Multi-task deep neural networks recover evolutionary dynamics and parameters with high accuracy
To infer evolutionary processes acting within each blood cell population, we trained an ensemble of deep neural networks (DNNs), hereafter “classifier”, using summary statistics derived from populations simulated across a range of evolutionary scenarios as input features, (Fig. 1b–d). A total of 4.6 million simulations were produced and we used these to create a look-up grid of parameter combinations representing a comprehensive range of plausible evolutionary scenarios (see “Methods” section, Table 1, Supplementary Fig. 1). Forward simulations were performed and four parameters were varied between simulations: mutation rate, probability of a mutation being beneficial (p), coefficient of positive selection (sp; corresponding to the relative fitness advantage of cells with this mutation), and coefficient of negative selection (sn; relative fitness disadvantage of cells with this mutation)23. In our simulations, we expect selection to act on nonsynonymous sites and synonymous sites were simulated as evolving under a neutral model. Each unique combination of the four parameters corresponds to a distinct evolutionary model. However, each model can be collapsed into one of four overarching evolutionary classes: neutral (no selection), positive selection only, negative selection only, and combination models which allow for the accumulation of mutations subject to both positive and negative selection within the same cellular population (see “Methods” section). Each neural network within our ensemble classifies a population into one of the four evolutionary classes and estimates the four parameters comprising a given model (Fig. 1c).
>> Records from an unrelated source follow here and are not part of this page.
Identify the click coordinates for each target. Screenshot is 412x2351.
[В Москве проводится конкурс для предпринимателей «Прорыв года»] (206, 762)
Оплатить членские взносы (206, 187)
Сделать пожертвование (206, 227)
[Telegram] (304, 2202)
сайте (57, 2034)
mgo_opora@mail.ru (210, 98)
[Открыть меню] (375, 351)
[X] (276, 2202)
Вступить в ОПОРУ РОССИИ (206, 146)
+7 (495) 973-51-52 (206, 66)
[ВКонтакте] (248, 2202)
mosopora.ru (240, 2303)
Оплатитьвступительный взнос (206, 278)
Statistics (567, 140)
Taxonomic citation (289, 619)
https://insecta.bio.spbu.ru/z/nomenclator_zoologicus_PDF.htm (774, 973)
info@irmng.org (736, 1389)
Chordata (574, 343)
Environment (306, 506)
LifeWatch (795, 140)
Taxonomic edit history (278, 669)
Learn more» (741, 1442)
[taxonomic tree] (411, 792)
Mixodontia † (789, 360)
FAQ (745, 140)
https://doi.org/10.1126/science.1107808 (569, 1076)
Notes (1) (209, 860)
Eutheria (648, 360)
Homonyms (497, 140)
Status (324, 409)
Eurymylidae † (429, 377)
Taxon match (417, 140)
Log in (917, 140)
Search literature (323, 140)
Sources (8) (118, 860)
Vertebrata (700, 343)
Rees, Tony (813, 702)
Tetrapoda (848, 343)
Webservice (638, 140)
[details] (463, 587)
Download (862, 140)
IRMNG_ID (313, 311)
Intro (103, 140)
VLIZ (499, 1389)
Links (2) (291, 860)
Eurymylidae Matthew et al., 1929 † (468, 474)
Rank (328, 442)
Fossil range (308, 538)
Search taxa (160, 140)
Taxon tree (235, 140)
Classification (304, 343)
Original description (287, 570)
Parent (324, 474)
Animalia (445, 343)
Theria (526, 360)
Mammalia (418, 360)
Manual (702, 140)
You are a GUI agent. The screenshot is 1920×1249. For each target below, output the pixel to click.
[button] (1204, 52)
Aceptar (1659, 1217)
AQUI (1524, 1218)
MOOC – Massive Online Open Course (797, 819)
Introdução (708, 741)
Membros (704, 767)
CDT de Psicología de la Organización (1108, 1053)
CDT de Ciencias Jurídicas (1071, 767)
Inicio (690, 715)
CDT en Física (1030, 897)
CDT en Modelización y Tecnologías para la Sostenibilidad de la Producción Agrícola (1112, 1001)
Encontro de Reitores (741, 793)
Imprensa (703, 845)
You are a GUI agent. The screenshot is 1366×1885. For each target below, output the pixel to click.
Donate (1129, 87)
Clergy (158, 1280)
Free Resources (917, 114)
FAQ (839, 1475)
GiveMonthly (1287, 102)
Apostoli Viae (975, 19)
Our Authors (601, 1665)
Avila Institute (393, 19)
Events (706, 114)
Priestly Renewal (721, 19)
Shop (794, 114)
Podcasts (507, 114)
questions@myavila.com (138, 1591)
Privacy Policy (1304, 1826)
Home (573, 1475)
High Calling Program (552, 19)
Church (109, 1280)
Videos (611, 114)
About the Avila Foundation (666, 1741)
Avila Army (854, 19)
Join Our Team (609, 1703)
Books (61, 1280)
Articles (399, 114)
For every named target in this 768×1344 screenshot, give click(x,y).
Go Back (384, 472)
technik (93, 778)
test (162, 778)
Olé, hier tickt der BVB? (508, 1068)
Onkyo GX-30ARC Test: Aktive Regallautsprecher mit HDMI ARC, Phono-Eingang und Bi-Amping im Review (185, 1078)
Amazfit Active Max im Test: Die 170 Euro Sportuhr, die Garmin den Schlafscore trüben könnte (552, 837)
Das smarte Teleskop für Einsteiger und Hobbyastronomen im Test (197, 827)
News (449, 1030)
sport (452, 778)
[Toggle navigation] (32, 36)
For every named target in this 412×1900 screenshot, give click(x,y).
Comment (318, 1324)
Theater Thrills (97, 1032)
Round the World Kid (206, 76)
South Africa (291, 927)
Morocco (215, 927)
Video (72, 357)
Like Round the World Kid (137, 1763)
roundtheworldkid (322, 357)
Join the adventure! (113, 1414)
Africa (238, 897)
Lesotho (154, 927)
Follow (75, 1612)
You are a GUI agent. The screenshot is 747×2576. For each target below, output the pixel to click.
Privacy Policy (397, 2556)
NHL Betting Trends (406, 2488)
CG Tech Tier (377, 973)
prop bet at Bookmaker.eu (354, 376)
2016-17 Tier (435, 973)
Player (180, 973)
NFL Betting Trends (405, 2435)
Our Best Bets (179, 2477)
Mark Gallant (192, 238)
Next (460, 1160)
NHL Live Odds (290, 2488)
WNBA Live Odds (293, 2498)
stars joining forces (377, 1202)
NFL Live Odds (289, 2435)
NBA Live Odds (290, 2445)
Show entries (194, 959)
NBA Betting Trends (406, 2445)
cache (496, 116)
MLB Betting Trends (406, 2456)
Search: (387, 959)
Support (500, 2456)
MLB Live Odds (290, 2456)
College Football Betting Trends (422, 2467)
Through comparing the outputs of our classifier, we can determine the uncertainty in the classifications (Fig. 1d)24.
We were able to obtain a high classification accuracy for populations simulated under positive-only (0.99) and combination (0.97) models and relatively high accuracy for populations simulated under neutral (0.80) and negative-only (0.83) models when testing our classifier on a held-out test set of simulations (10% of our simulated data) (Fig. 1e, Supplementary Fig. 2). A perturbation analysis of our inverse model showed that we can predict positive-only or combination evolutionary classes with high certainty but that our model has some difficulty distinguishing between neutral and negative-only selection when there were few mutations. To ensure that our model was able to perform well on data from evolutionary parameters not included in our training data, we generated a novel set of simulations using new parameter combinations that do not appear in the training set. We find that we are able to achieve a similar degree of accuracy in evolutionary class prediction (Supplementary Fig. 3). Fewer mutations, or a lower level of variability in the population, could arise following a selective sweep or when populations are subject to a lower mutation rate (Supplementary Fig. 4). In addition, a lack of mutational information could be attributable to the selective removal of SNPs as a result of negative selection (Supplementary Fig. 5). Distinguishing between neutral evolution and negative selection is a challenge in population genetics as weakly damaging mutations can segregate in the population at low frequencies and have a mild impact on reducing variability at linked loci12,13. Further, while we can distinguish between overarching evolutionary classes with high accuracy, as well as the presence or absence of positive or negative selection, our model struggles to discriminate amongst the weaker coefficients of selection which is notoriously challenging in population genetics12. As such, we limit our inferences of selective dynamics in blood to the overarching evolutionary class which we are able to discriminate with high accuracy.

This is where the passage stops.